New measures include a new quantitative easing programme which involves buying up to £10 billion of corporate bonds and buying an extra £60 billlion of UK government bonds, taking its total asset purchases to £435 billion, using the central bank’s reserves.
It will also make up to £100 billion available to banks and building societies to mitigate the impact of falling interest rates.
Mark Bailey, managing director of house builder Barrett Homes, who is based in Sevenoaks, said: “This is a positive move from the Bank of England and means more good news for homeowners, particularly those on tracker mortgages.
“The mortgage market is currently very competitive and we expect to see lenders launching even more exciting new products soon.
“With interest rates at a record low now is a particularly good time to speak to a mortgage adviser to understand the competitive products available.”
Jane Ollis, chairman of the Kent branch of the Institute of Directors, said that Kent business leaders need the confidence to keep hiring and making investment decisions.
“From a pensions point of view, many are going to see the income offered by an annuity purchase fall even further..." - Jamie Smith-Thompson, Portafina
She said: “The view of the IoD nationally is that interest rate cuts alone are not enough to bridge the confidence gap."
She said Kent is in a fortunate position to have access to interest free loans through various Kent County Council schemes and that firms should be bold in their outlook.
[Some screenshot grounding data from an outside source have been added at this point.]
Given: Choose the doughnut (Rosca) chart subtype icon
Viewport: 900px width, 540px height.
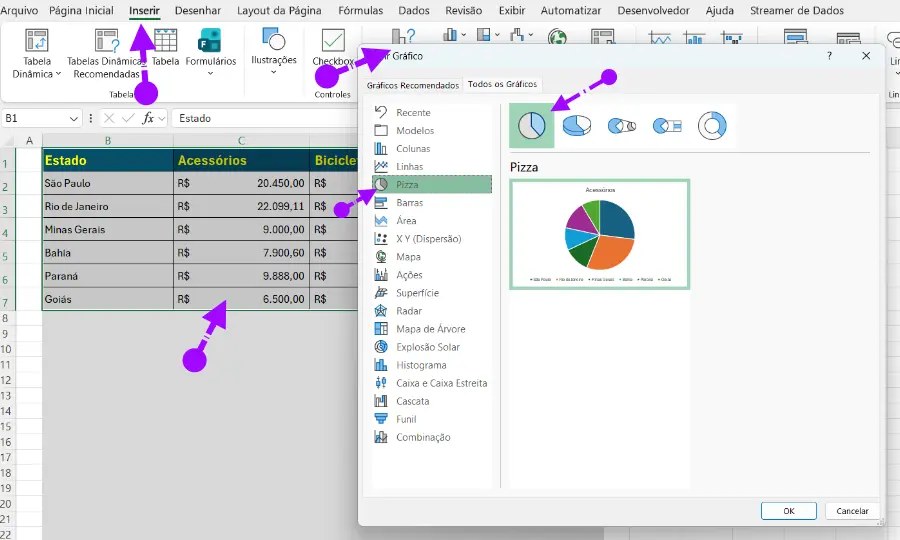Looking at the screenshot, I should [x=711, y=126].
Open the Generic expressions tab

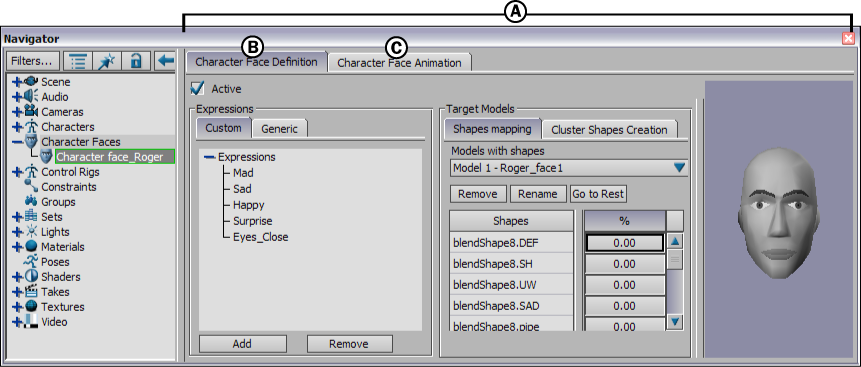279,129
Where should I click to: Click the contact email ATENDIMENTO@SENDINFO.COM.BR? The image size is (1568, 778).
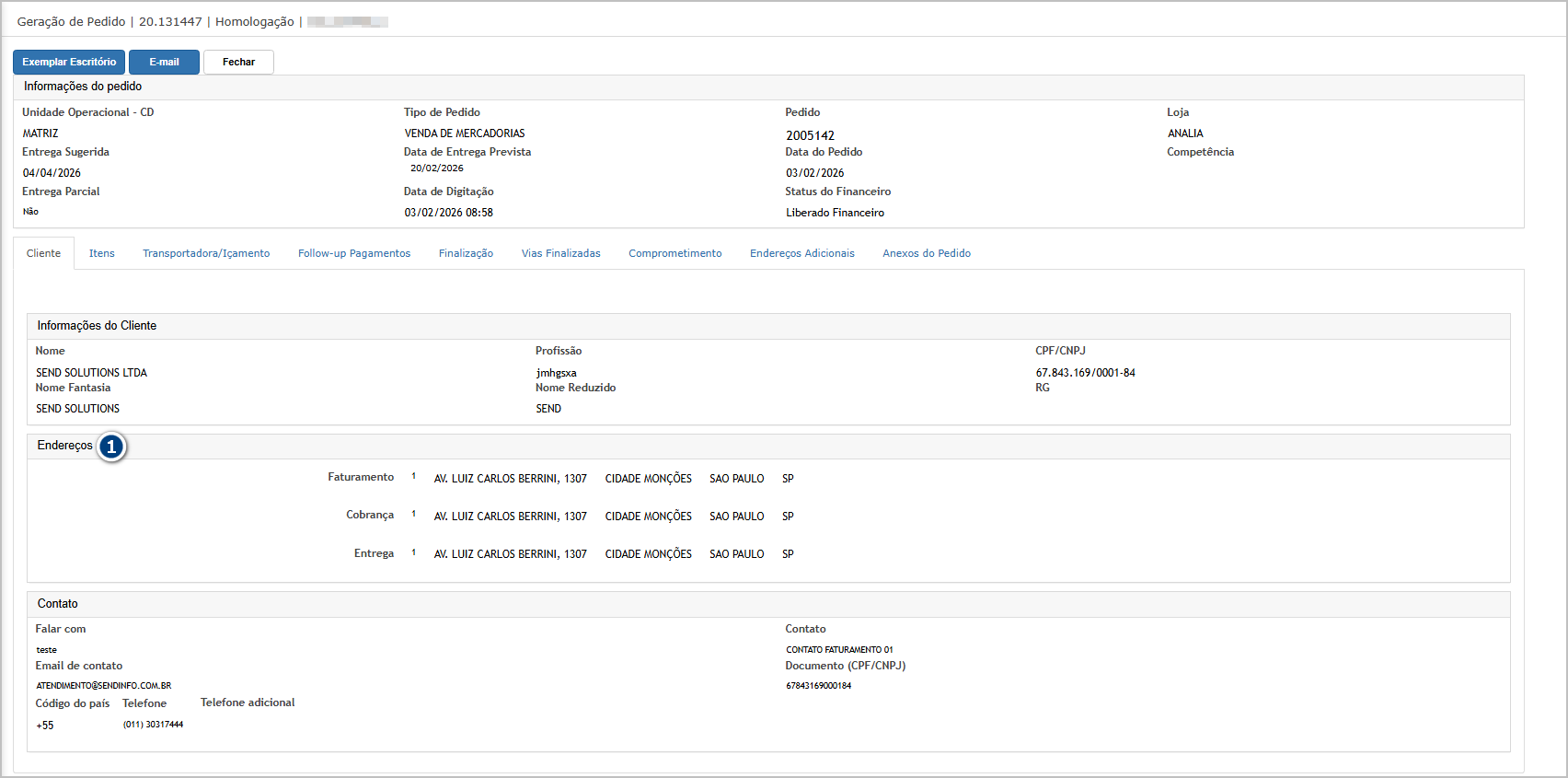(x=104, y=686)
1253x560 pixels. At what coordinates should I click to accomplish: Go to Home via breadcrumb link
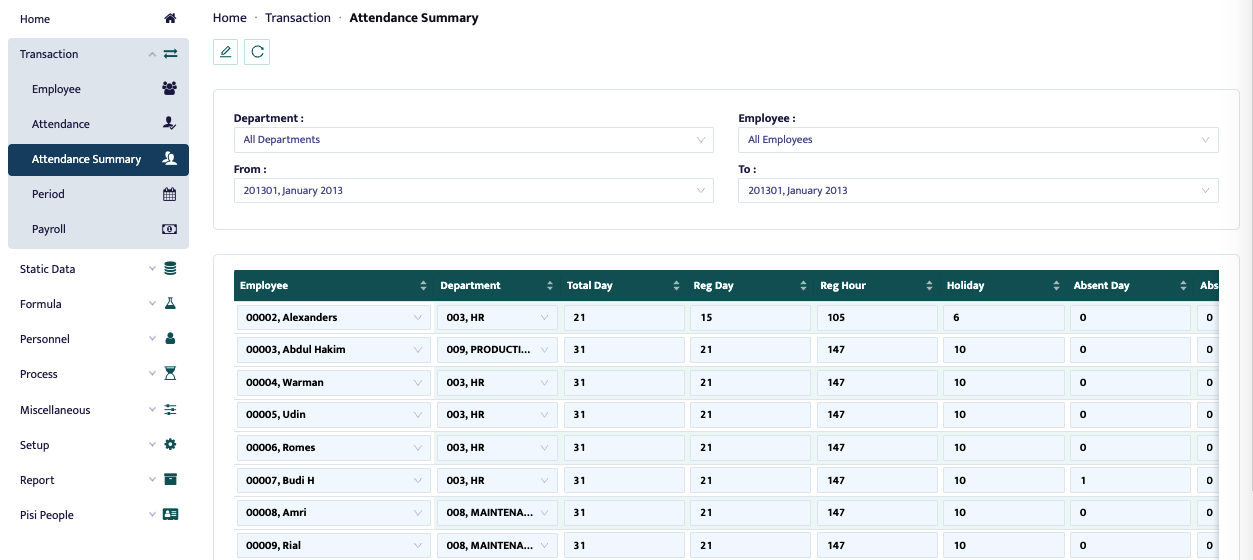pos(229,18)
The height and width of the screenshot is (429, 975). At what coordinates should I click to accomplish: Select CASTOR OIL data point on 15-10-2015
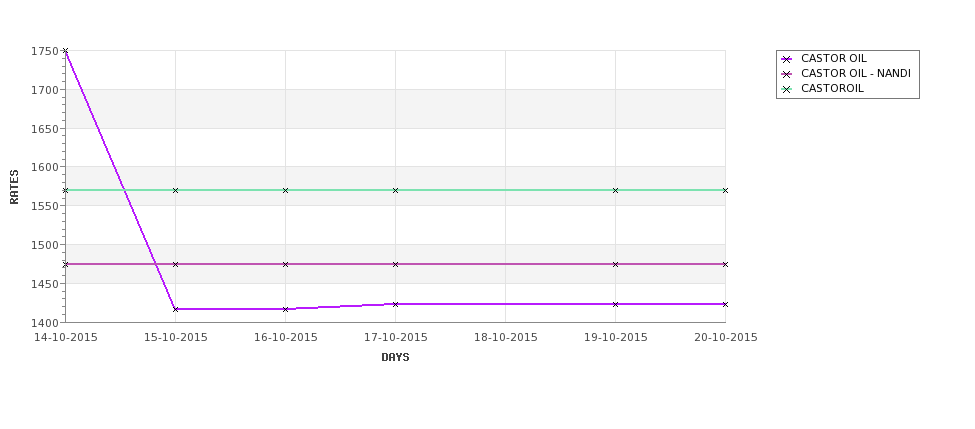coord(175,309)
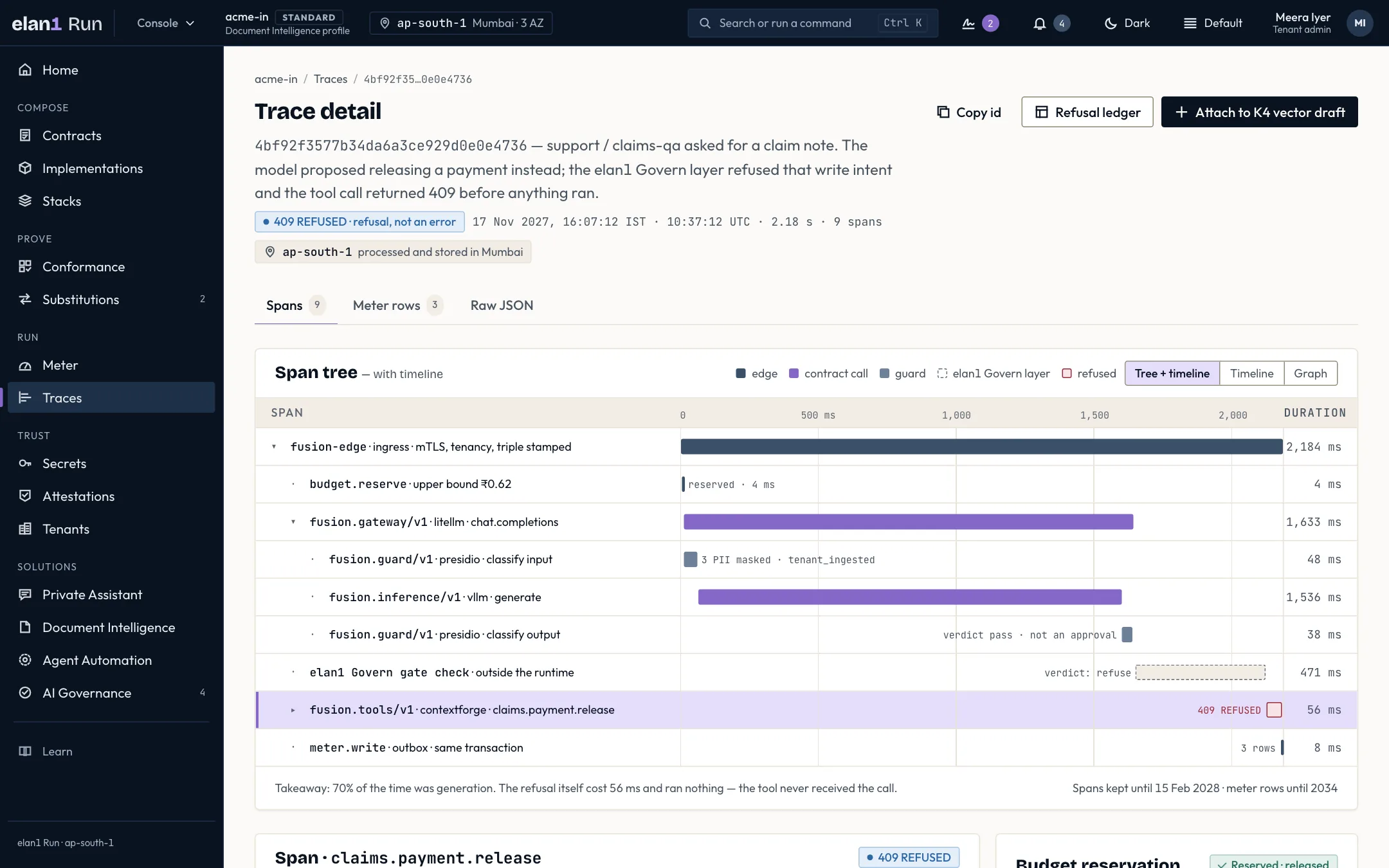This screenshot has height=868, width=1389.
Task: Click the Agent Automation sidebar icon
Action: (x=25, y=660)
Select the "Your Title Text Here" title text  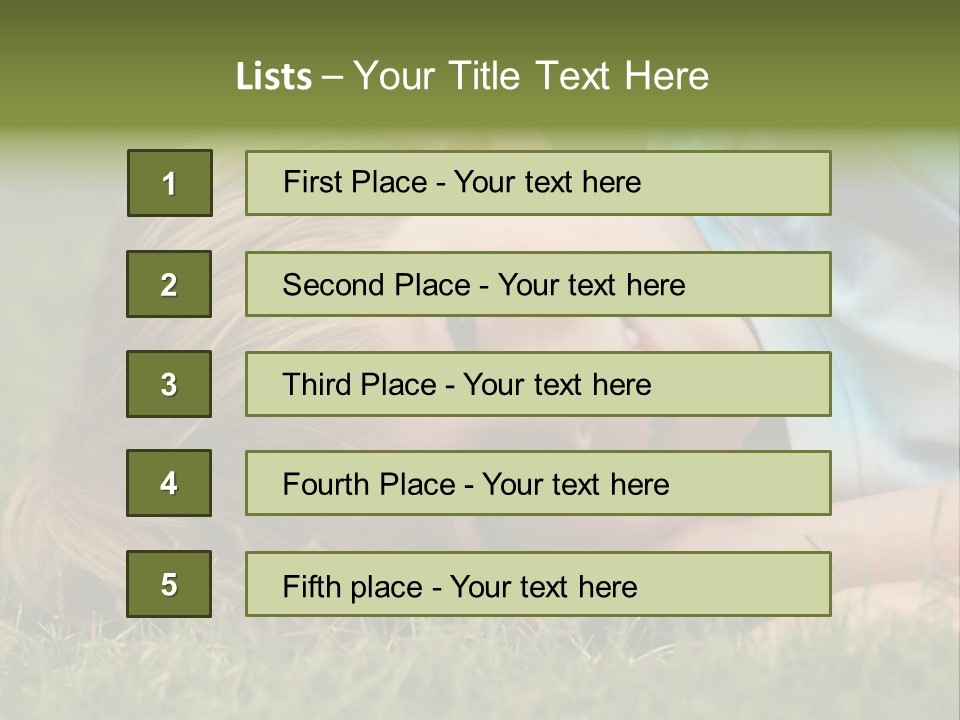(531, 76)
“Now, more than ever, is the time for businesses to continue with plans for expansion," she said.
“History tells us that today’s fastest growing businesses were born in difficult times.”
Jamie Smith-Thompson, managing director of Strood-based pension advisers Portafina, said it is not good news for the majority of savers.
He said: “From a pensions point of view, many are going to see the income offered by an annuity purchase fall even further. By contrast this is good news for those wishing to transfer out of a final salary scheme as they will likely be offered a higher transfer value.
“Something else to bear in mind is that it may put further pressure on final salary schemes that are in deficit.
“Depending on how they are invested, schemes may find it harder to sustainably pay members who are already taking benefits and also harder to make up the gap for those members who will be retiring in the future.”
Keith Newman, managing partner of Maidstone accountant Crowe Clark Whitehill, said: “The interest rate reduction from 0.50% to 0.25% gives the impression that interest rates will not be going up in the immediate future and encourages people to buy now rather than delay.
"This move enables us to believe that the Bank of England and the Government are looking to support the economy to try to avoid it declining.
"The weakening of the pound is good news for exporters and will discourage imports, which will help improve the balance of payment deficit.
"If this also causes inflation it should be beneficial in reducing the value of private business and Government debt in real terms, which can help sort out a myriad of other problems.”